Brice v Brown [1984] 1 All ER 997



C, a woman aged 42, had suffered from a hysterical personality disorder since childhood. She was, however, able to lead a normal life with her husband and family, albeit she suffered bouts of depression, hysteria and other mental health crises. Due to D's negligence as a driver he caused an accident in which C's daughter suffered what appeared to be a very serious injury. This had a severely detrimental effect on P's mental stability, leading to violent displays of temper, several attempts at suicide and, ultimately, an admission to hospital. C’s condition subsequently stabilised to agree, but C’s mental state left her in need of constant supervision. C brought an action against D for the psychiatric damage caused as a result of witnessing her daughter’s injuries.


It was contended by D that, in order to be liable in negligence for causing psychiatric harm, the extent of the damage in questionable must itself be reasonably foreseeable. As D could not have foreseen that C would be of a particularly fragile disposition, it was argued, he could not be liable in negligence.


Finding in favour of C, Stuart-Smith J held that, provided ‘nervous shock’ (i.e. recognised psychiatric damage) was a foreseeable consequence of D’s actions, which was not in dispute, then there was no reason in principle to bar an action in negligence purely because the extent of the damage in question could not have been foreseen. The tortfeasor must take the victim as he or she is, the only question is whether psychiatric damage is itself a reasonably foreseeable consequence of D’s negligence.

Stored records:
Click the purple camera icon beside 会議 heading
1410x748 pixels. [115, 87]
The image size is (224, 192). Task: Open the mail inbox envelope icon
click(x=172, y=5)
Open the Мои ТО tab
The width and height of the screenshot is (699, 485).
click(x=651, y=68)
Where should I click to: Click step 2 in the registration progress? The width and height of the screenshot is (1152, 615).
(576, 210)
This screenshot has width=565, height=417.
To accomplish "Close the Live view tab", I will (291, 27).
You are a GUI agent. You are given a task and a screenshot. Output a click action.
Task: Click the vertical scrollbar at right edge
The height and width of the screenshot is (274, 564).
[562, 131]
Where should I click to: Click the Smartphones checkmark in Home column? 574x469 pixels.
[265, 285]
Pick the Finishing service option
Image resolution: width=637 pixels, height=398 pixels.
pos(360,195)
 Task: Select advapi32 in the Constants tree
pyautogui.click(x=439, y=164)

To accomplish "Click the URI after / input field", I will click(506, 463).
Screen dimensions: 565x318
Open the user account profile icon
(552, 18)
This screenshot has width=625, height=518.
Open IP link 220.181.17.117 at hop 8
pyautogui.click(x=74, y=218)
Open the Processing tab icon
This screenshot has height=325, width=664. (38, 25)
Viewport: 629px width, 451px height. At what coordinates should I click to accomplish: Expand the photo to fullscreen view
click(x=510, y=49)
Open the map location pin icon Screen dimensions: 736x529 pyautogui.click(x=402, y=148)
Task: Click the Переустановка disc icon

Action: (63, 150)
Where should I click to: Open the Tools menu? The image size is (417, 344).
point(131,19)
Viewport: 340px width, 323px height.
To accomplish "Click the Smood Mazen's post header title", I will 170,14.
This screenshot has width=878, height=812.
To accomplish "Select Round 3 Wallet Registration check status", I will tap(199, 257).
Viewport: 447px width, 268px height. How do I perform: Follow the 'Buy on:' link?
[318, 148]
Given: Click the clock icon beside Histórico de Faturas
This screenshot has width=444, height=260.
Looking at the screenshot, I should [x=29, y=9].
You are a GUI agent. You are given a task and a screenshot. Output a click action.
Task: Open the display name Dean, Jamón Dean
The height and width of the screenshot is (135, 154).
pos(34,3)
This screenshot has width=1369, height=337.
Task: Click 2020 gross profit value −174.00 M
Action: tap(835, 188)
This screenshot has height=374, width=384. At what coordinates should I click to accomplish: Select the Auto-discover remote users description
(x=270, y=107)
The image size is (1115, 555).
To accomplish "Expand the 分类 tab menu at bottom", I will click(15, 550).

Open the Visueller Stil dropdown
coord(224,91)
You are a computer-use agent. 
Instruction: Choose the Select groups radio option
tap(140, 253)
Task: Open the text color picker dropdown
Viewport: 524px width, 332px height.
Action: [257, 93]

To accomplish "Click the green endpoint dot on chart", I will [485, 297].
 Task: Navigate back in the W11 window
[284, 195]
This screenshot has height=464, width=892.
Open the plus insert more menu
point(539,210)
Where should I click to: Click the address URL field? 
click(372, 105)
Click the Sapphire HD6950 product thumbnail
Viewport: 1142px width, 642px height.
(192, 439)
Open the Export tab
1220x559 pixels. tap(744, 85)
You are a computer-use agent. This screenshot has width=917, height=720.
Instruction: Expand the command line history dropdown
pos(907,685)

*TASKS TO COMPLETE*
- a) In the Brice v Brown case summary, which judge found in favor of C?
- b) Reproduce word for word the stretch of the Brice v Brown case summary from "C, a woman aged" through "her daughter’s injuries.".

*ANSWERS TO THE PROBLEMS*
- a) Stuart-Smith J.

- b)
C, a woman aged 42, had suffered from a hysterical personality disorder since childhood. She was, however, able to lead a normal life with her husband and family, albeit she suffered bouts of depression, hysteria and other mental health crises. Due to D's negligence as a driver he caused an accident in which C's daughter suffered what appeared to be a very serious injury. This had a severely detrimental effect on P's mental stability, leading to violent displays of temper, several attempts at suicide and, ultimately, an admission to hospital. C’s condition subsequently stabilised to agree, but C’s mental state left her in need of constant supervision. C brought an action against D for the psychiatric damage caused as a result of witnessing her daughter’s injuries.